El art. 197 de la LCT define legalmente lo que debe entenderse por jornada de trabajo, definiéndola como "todo el tiempo durante el cual el trabajador esté a disposición del empleador en tanto no pueda disponer de su actividad en beneficio propio. Integrarán la jornada de trabajo los periodos de inactividad a que obligue la prestación contratada, con exclusión de los que se produzcan por decisión unilateral del trabajador...". La jurisprudencia ha aplicar esa directiva a algunas situaciones particulares.
Así, por ejemplo, se ha resuelto que dentro de la jornada de trabajo, están comprendidos "los periodos de inactividad e interrupciones de la jornada continua a que obligue la prestación", pero "excluyéndose el tiempo de traslado del trabajador desde su domicilio hasta el lugar de trabajo" (CSJN, 01/08/1989, "Luna, Juan Carlos y Otros c/ Cía.
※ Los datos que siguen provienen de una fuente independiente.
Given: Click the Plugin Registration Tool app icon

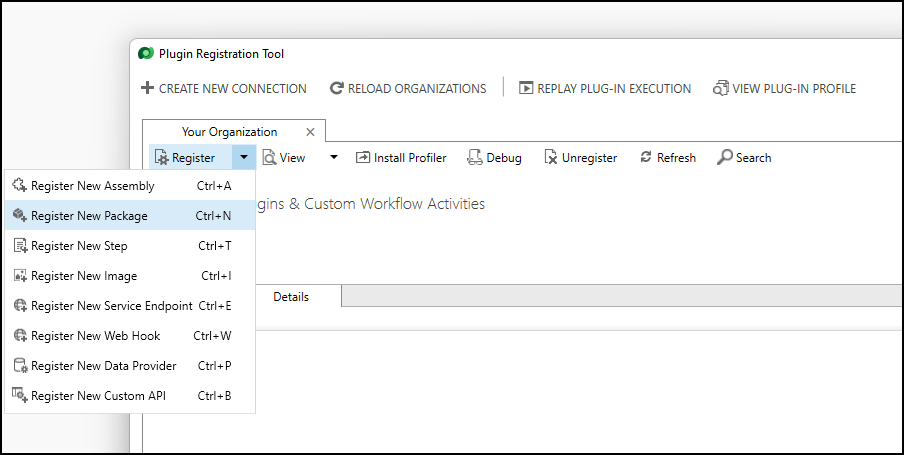Looking at the screenshot, I should point(146,54).
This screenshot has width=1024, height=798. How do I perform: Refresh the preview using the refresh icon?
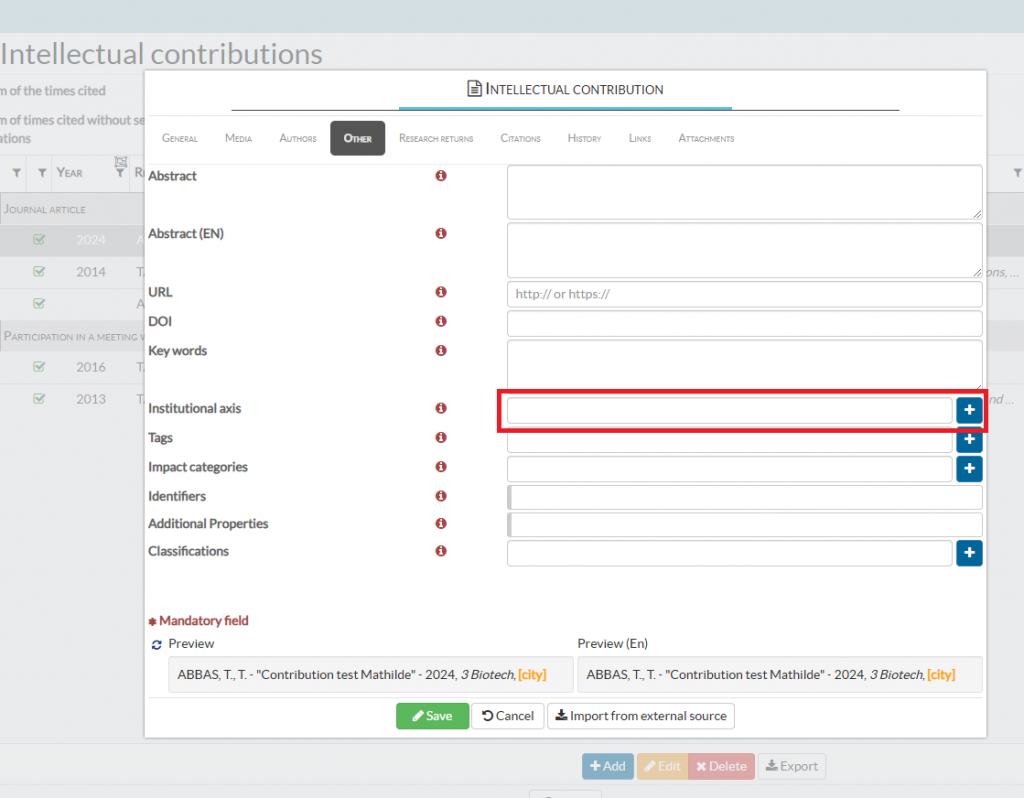[156, 645]
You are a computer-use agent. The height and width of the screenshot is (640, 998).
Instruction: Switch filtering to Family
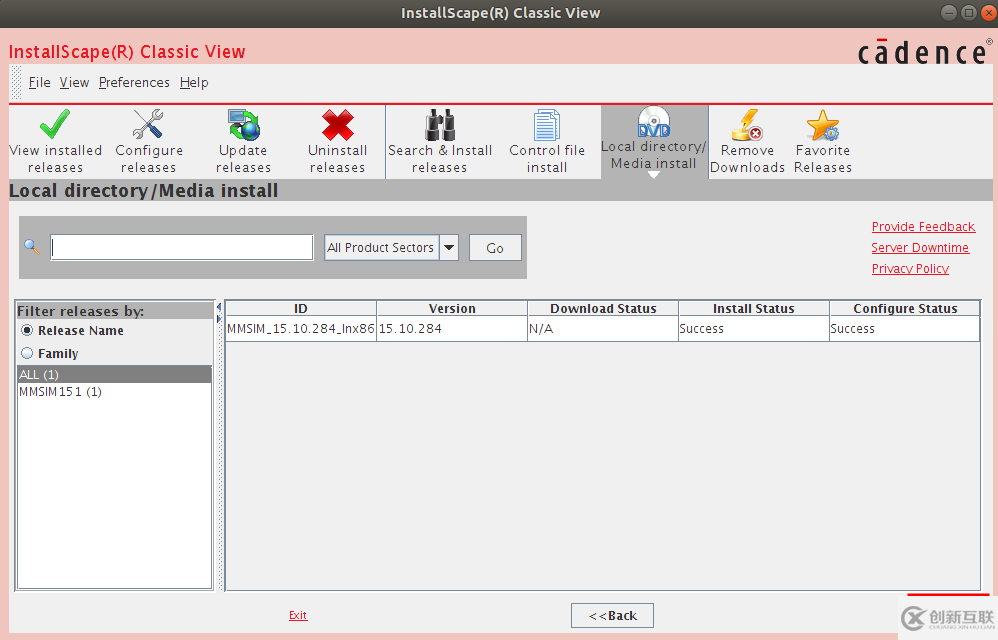[x=28, y=352]
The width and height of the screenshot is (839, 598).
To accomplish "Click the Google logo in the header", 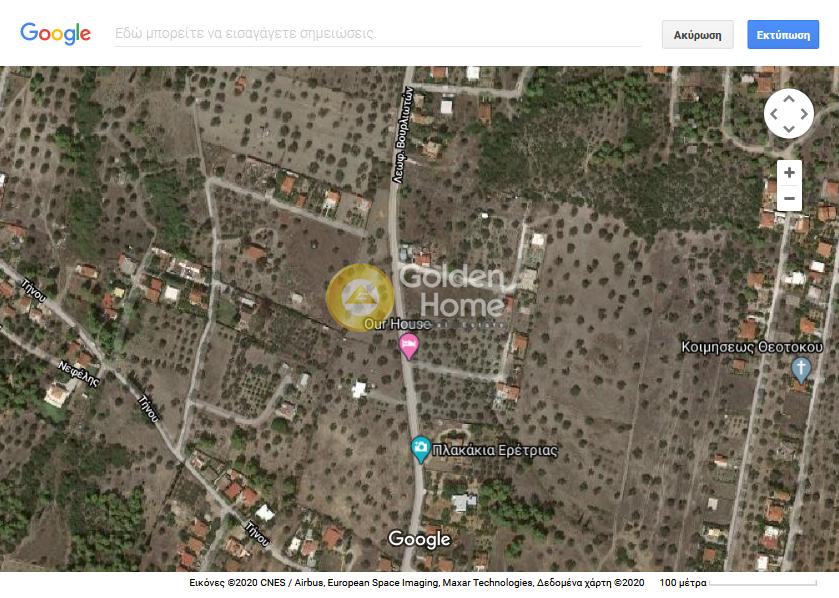I will (56, 34).
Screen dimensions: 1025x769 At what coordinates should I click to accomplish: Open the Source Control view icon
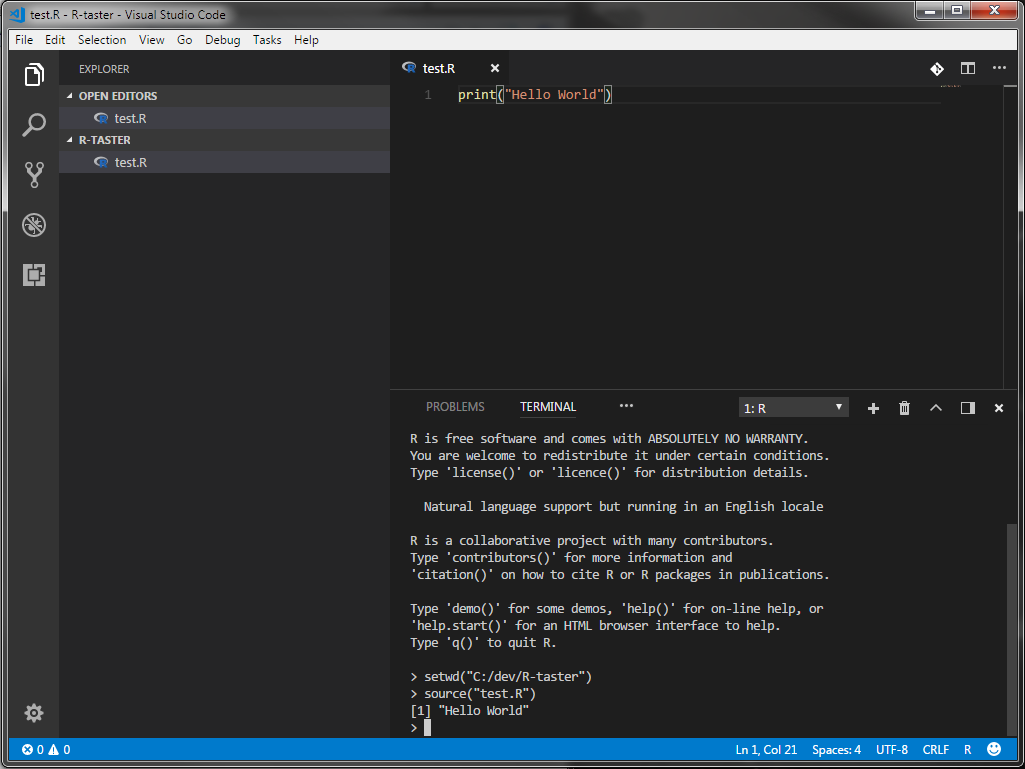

Naviera Pérez Companc S.A.".
Otro aspecto es el relativo a la pausa de almuerzo, no regulado prácticamente en ningún convenio.
Sobre esta cuestión habrá que considerar si el trabajador puede o no utilizar ese tiempo discrecionalmente.
Si no puede hacerlo, estando a disposición del empleador, ese tiempo integra la jornada (CNAT, Sala II, 22/10/1990, "Maldonado, Jorge y otro c/ Frigorífico Buenos Aires S.A."